— Work instruction —
The response must reproduce exactly every line of the material below holding the word "will".
**********
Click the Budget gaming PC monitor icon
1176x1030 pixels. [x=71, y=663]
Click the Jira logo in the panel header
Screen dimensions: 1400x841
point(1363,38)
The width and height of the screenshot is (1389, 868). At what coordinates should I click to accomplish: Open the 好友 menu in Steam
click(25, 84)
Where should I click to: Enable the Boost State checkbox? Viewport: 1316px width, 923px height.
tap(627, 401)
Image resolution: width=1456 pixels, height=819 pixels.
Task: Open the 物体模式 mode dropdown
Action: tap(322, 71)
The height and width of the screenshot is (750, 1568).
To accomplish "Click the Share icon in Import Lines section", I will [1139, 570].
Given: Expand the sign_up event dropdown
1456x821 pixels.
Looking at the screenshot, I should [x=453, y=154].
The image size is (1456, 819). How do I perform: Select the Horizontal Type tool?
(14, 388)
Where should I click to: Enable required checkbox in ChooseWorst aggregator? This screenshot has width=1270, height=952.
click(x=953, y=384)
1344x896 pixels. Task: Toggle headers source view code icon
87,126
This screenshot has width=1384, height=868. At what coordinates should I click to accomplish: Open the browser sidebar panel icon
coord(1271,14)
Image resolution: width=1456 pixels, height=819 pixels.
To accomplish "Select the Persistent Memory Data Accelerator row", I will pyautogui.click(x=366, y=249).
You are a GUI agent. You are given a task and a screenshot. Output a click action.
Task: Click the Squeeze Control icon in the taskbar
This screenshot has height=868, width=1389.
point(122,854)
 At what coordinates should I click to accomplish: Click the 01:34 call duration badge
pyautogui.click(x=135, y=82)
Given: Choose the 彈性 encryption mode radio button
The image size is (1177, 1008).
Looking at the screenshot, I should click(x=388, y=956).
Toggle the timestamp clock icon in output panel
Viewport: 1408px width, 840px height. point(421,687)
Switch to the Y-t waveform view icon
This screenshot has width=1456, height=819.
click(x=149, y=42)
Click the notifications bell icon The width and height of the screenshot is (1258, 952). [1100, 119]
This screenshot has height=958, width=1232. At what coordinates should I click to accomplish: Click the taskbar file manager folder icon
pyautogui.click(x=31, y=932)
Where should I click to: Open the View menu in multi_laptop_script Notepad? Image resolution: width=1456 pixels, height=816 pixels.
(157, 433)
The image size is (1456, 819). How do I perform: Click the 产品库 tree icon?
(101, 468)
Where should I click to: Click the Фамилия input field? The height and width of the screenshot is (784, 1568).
**********
— Exercise output —
To accomplish "Click the Share icon in Import Lines section", I will [1139, 570].
To accomplish "Select the Persistent Memory Data Accelerator row", I will pyautogui.click(x=366, y=249).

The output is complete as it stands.